Find yourself 2 as close to identical arms you can(ie:balance and ohms wise),and do a documented test,i think you'll find a water break-in isn't all it's cracked up to be on a H/O scale car,somehow i ended up in here,and i was referring to an h/o scale car,not a r/c or bigger scale slot carcar,but hey if you guys think it makes you faster,go for it:thumbsup:
I'm assuming the theory behind the freon trick is the amount of shrinkage provided by the rapid cooling cooling effect of the freon,if that's the case,try nitrogen,it's quite a bit easier to get,and should provide close to the same effect.
The best break-in i've found is a 15 min dry break-in and then run the damn car,forget the fancy snake doctor oils and stuff.2 benefits not only do you get practice,but it seats everything better and faster,axles/gears and brushes,run it the same as you would a 1:1 car,take it easy for the first couple hundred laps,then beat the hell out of it.:woohoo:
I sure as hell hope you don't take a brand new unknown car to a big race,that's only had a snake oil break-in,at least put a couple hundred laps on it to loosen up the axle holes etc.


----------



## blubyu (May 4, 2008)

Hornet, who said anything about the 1/24 board & cavitation?

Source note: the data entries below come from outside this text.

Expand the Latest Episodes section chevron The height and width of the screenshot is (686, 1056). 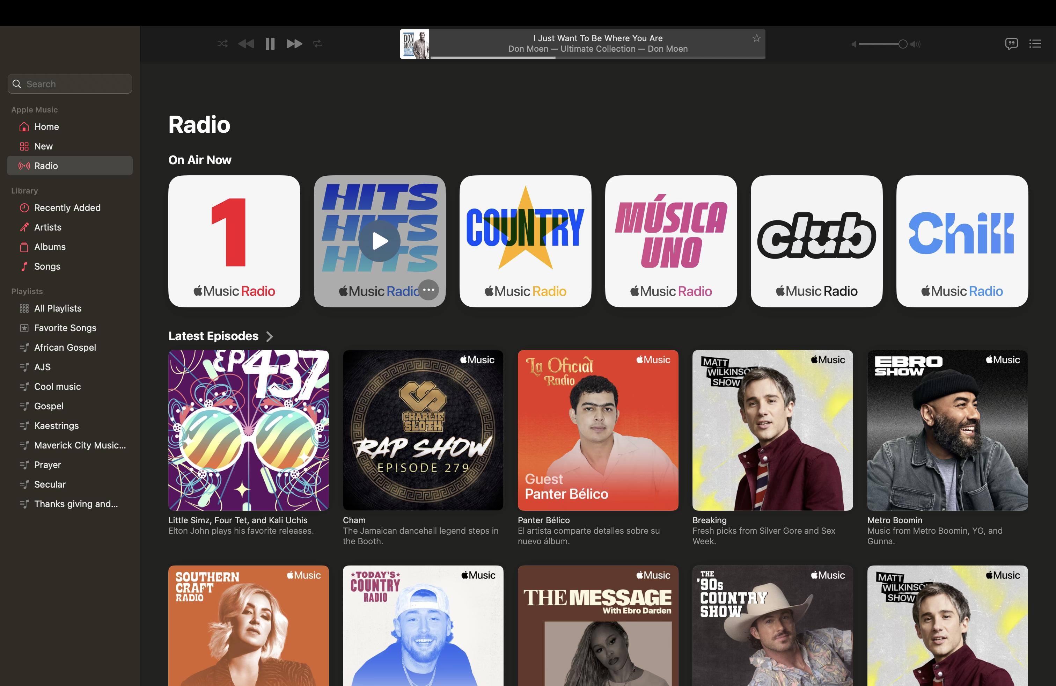269,336

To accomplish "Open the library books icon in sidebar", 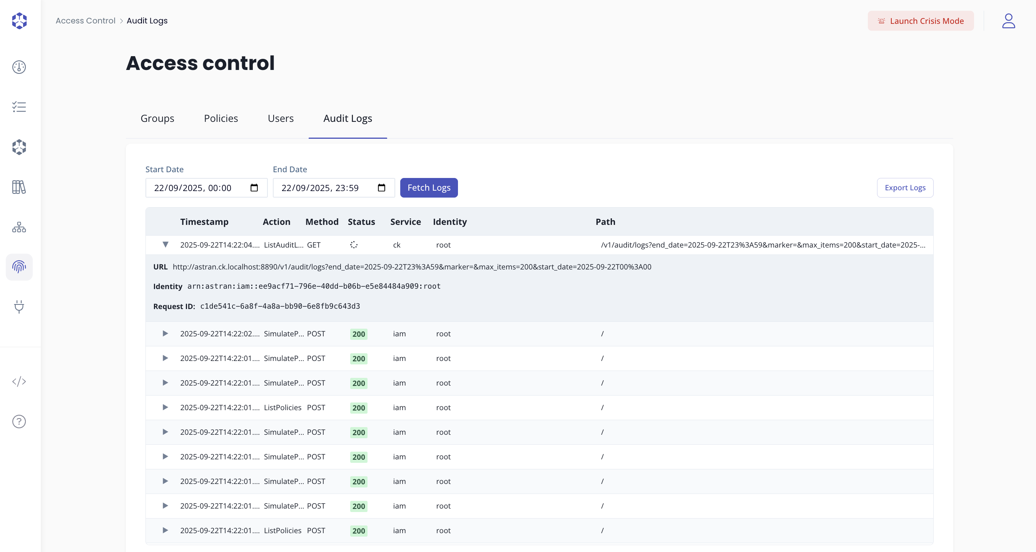I will point(19,187).
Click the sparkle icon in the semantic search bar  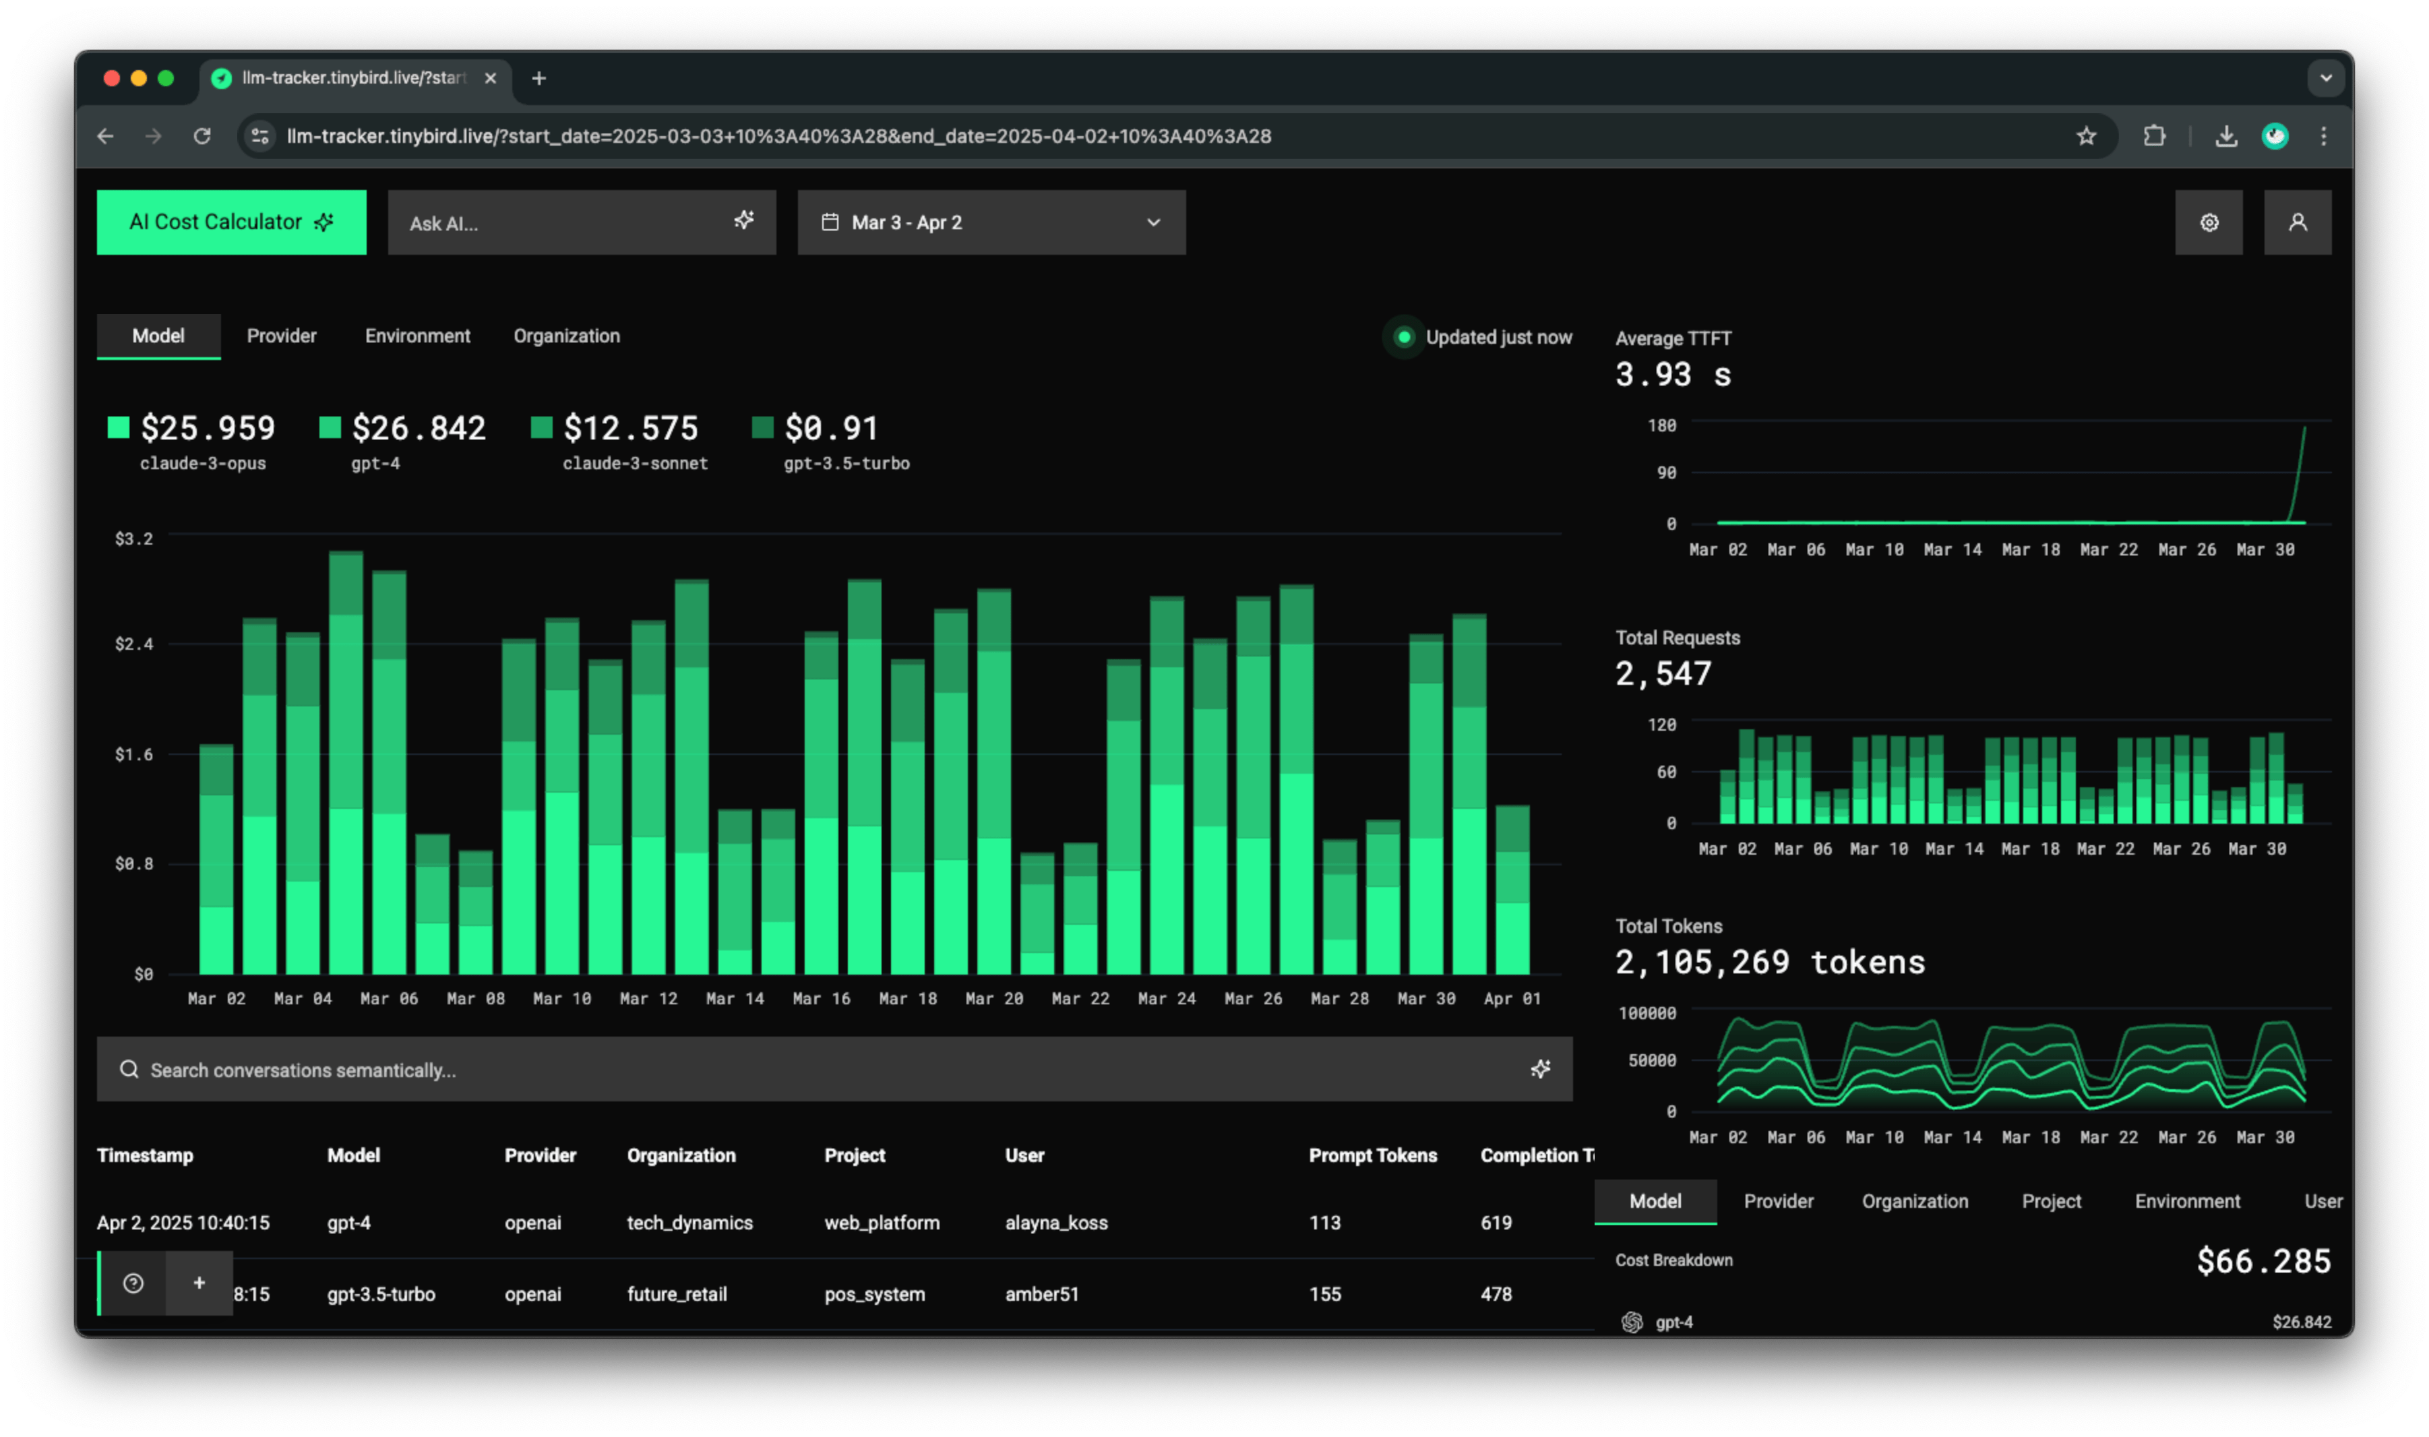(1540, 1069)

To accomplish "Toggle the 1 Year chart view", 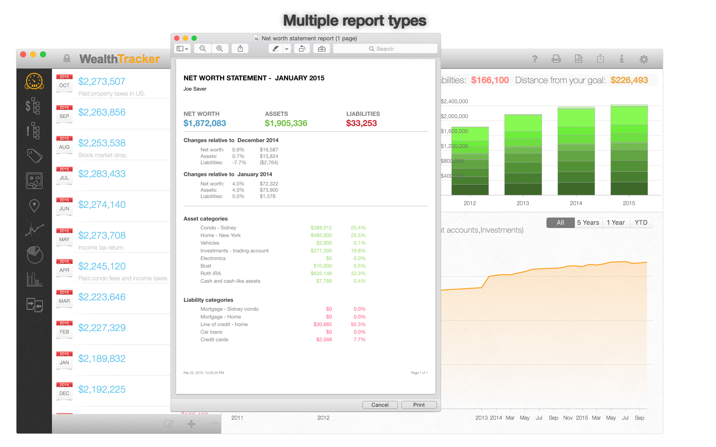I will tap(616, 222).
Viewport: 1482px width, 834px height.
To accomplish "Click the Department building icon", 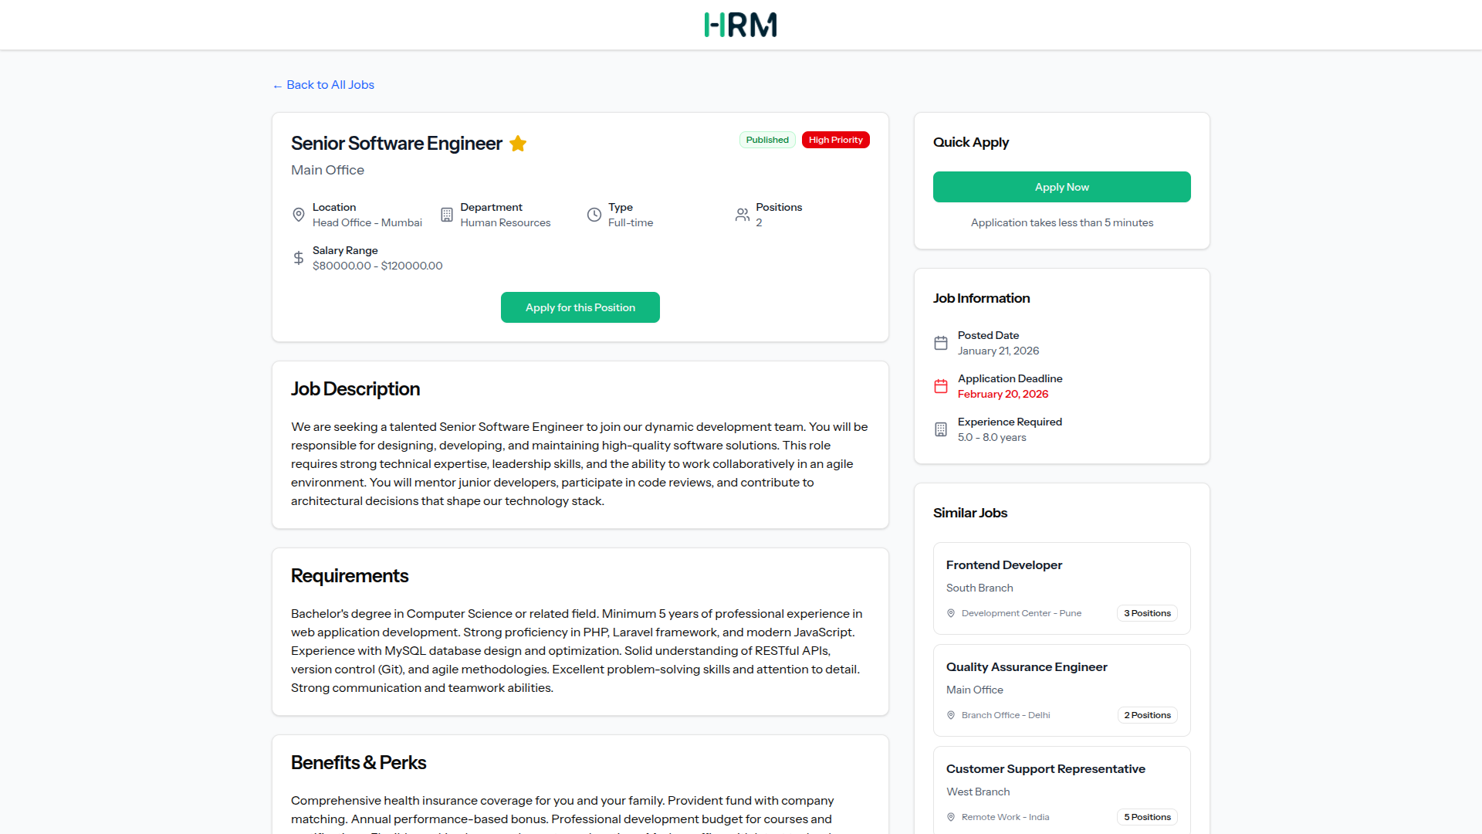I will click(x=446, y=215).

YOU! I never had a problem with tap water and yes I only use 3volt battery pack to breakin under water.I would not call it snake oil break-in. Use what works for you, Hope to race with you in a Hopra Main.........


----------



## Hornet (Dec 1, 2005)

LMAO,you guys are the ones who took the swipe at me first,next time think before you type:thumbsup:
Okay,now i'm curious,whats your theory on why a water break-in speeds up your break-in procedure.This i'm curious on,as to my way of thinking,the water is going to act as a lubricant and actually slow down the break-in(did a few tests on this a few yrs back myself),so explain your theory please


----------



## blubyu (May 4, 2008)

Your a man who came up with your theory,does that mean your right? Use what works for you. Sand your brushes if thats your theory,I'm not a so called expert.


----------



## Gary#8 (Dec 14, 2004)

Been using water break in on all types of DC electric motors. Not sure of the THEORY but sure is quick. I only dip motor for about 5-10 seconds at a time. Then you need to check brushes. You will be amased at how fast brush will get desired curve to fit comutator perfectly to that paticular motor comm. I also have been doing this since the 70's. Works real good when racing a handout car or motor that is brand new. Also don't need full voltage when doing this all you need is a 9 volt battery and a cup of water.  Also helps to have some type of dyno so you can see before and after results.


----------



## Hornet (Dec 1, 2005)

Well i'll be dammed,been around industrial DC motors all my life,and that's been since the 70's,and never seen one dipped in water to break it in.
Sorry guys but on this one we'll have to agree to disagree.:thumbsup:
Might be something to it in the bigger scales,but in HO i think your wasting your time


----------



## blubyu (May 4, 2008)

Hornet I guess you use nothing when drilling or cutting metal as it will slow down the process? Think outside the box DUDE!


----------



## Hornet (Dec 1, 2005)

That's done for cooling and lubricity dumb-ass.
I will qualify my statement a bit,you can grind a set of brushes to nothing in a matter of minutes on a Sealed Brush Barrel system,like a tyco/patriot/panther has,but that's from strictly hyd'ing the brush,and it's not a break-in procedure,it's more like smash the brush into the com so hard it has to grind itself down,but on an open brush or unsealed brush barrelled HO car,it won't speed up the process


----------



## blubyu (May 4, 2008)

You're Funny! Always have an answer for your theory's so it works for you. Have you tried it with a G3 yet? Or a T-jet?


----------